Deutschlands schönste Studentinnen sollen sich juristische und wirtschaftliche Fakultäten teilen, so zumindest, wenn man den Statistiken einiger Meinungsforschungsinstitute Glauben schenken mag. In Frankreich scheint dies auch nicht anders zu sein. Wenigstens eine von ihnen kennen wir nun. Sie nennt sich Lolita Pille und blickt von ihrem Erstlingswerk "Pradasüchtig" auf uns hernieder: Große dunkle Augen, feine Nase, voller halbgeöffneter Mund, die langen Haare umspielen die halbnackten Schultern, die Hände greifen wie fröstelnd an die Oberarme und dazu ein Blick, dem man zweifellos etwas Laszives abgewinnen kann. Zielgruppe: Jene heranwachsenden Lolitas, die sich gerne so geben wie die Autorin auf diesem Bild und Männer in der Midlife-Crisis, die mal lesen wollen, wie ein Schulmädchen - nur mit Stringtanga bekleidet - vor dem Kleiderschrank steht und nicht weiß, was sie anziehen soll.

Berechnend - dies ist wohl das richtige Wort, um diesen Roman treffend zu beschreiben. So offensichtlich wie die Aufmachung ist auch die Geschichte. Die 17jährige Ella, die sich "Hell" nennt, hat das, wovon viele Jugendliche in ihrem Alter nur träumen können: einen schwerreichen Papa. Sie wohnt im 16. Arrondissement von Paris, hat keine Lust auf Schule und durchzecht, vollgepumpt mit Kokain und Alkohol, eine Nacht nach der anderen in hippen Clubs und Diskotheken mit ihren ebenso hippen Freunden.
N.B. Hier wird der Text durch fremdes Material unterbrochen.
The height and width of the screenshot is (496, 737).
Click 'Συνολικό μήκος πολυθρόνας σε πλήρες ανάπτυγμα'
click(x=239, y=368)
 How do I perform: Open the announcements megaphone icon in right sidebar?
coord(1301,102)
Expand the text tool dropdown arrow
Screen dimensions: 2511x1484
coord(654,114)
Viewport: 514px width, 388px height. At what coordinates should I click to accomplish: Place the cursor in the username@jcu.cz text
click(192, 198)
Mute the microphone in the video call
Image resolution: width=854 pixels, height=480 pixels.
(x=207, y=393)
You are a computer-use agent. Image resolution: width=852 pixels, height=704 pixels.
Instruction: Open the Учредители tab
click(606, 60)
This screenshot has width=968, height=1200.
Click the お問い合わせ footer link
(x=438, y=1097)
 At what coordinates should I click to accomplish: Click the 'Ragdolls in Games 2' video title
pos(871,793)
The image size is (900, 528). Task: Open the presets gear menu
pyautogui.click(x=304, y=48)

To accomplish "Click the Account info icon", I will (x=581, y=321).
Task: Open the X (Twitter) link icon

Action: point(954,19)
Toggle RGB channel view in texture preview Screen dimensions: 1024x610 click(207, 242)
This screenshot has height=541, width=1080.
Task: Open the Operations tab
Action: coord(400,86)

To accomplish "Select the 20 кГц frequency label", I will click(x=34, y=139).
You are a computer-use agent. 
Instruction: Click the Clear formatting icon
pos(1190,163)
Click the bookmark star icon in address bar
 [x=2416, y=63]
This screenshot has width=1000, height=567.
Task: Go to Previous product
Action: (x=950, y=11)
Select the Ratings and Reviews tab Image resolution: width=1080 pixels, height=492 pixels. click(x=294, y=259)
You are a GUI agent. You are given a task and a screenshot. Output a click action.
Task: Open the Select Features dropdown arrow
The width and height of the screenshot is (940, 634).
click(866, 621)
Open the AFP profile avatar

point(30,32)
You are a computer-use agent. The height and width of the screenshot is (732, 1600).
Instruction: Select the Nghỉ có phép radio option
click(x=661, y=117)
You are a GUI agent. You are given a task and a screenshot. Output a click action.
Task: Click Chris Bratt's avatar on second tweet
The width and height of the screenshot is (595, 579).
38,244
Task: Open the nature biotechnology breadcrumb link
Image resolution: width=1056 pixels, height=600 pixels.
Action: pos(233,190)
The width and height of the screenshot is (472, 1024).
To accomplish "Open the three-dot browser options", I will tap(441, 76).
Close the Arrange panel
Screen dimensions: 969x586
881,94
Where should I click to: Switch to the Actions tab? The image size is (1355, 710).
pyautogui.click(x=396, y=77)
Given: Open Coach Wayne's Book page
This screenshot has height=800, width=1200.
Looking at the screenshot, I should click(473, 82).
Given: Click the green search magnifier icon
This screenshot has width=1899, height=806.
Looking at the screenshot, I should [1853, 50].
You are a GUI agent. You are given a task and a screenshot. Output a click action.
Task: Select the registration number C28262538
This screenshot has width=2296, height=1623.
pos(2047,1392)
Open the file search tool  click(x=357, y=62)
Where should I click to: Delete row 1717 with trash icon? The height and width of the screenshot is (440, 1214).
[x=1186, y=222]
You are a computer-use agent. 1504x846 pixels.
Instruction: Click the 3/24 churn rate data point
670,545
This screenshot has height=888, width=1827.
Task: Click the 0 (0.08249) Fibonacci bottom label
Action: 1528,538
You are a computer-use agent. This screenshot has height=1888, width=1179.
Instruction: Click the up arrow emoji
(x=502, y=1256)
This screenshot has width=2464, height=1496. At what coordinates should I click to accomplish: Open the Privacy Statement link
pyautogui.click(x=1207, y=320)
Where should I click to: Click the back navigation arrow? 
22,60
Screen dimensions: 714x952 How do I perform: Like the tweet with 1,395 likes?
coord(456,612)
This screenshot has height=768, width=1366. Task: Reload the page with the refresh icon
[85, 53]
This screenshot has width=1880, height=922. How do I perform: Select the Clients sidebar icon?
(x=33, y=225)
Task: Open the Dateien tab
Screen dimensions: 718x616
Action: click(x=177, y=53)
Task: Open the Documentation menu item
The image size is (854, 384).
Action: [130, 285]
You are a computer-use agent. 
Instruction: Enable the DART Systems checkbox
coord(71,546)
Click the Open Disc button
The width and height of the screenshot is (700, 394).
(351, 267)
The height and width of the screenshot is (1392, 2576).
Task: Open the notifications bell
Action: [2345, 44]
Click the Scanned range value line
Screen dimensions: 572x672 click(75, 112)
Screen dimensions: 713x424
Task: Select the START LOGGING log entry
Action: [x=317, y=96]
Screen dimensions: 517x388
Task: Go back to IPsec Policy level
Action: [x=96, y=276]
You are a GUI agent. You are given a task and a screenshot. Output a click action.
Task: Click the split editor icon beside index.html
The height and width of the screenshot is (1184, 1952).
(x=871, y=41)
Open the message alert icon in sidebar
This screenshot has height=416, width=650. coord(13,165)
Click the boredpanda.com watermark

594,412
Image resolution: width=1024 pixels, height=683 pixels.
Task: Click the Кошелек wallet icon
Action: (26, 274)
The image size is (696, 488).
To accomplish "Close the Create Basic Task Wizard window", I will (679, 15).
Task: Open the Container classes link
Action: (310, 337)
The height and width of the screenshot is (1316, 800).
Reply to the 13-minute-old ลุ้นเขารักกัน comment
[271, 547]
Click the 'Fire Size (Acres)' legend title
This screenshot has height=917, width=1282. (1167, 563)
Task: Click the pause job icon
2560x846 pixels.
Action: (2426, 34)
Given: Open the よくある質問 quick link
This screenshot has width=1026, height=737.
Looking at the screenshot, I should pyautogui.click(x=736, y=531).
Morgens wacht sie in fremden Schlafzimmern neben Typen auf, die sie kaum kennt oder neben Ex-Freunden, die sie mal geschwängert haben. Sie wiegt keine 50 Kilo, trägt auch mal Dior statt Prada und besitzt eine Sammlung Louis Vuitton-Taschen, worauf sie sehr stolz zu sein scheint. Überhaupt wird man ständig über das äußere Auftreten der Protagonistin informiert: "Ich ziehe eine ausgewaschene Chloé-Jeans, silberne Nikes, einen weißen Wollpulli von Paule Ka und meine Gucci-Brille an, schnappe meine Vuitton-Monogrammtasche." Wer sich modisch also auf den neuesten Stand bringen möchte, dem sei die Lektüre von "Pradasüchtig" wärmstens zu empfehlen, alle anderen werden an dieser, von einer tiefen Lebens- und Sinnkrise gebeutelten Heldin nur schwer Gefallen finden.

Denn zielt der deutsche Titel nur auf das modische Drumherum, verinnerlicht der Originaltitel mehr den Inhalt der Geschichte. Dieser heißt nämlich "Hell" und ist, im Hinblick auf den Namen der Protagonistin, eindeutig zweideutig. Hells Gedankenspiele drehen sich immer nur um eines: Das Leben ist eine Hölle, Glück gibt es nicht und Liebe ist sowieso nur eine Illusion:

"Ich bin viel zu jung, um bereits derart desillusioniert zu sein, die Künstlichkeit der Gefühle finde ich zum Kotzen. Was man Liebe nennt, ist nur ein beruhigendes Alibi für die Verbindung eines Perversen mit einem Flittchen, Liebe ist nur der rosa Schleier, der die häßliche Fratze der unentrinnbaren Einsamkeit bedeckt. [...] Die Liebe. Mehr hat man nicht gefunden, um die postkoitale Depression zu verfremden, um die Hurerei zu rechtfertigen, um den Orgasmus zu sichern."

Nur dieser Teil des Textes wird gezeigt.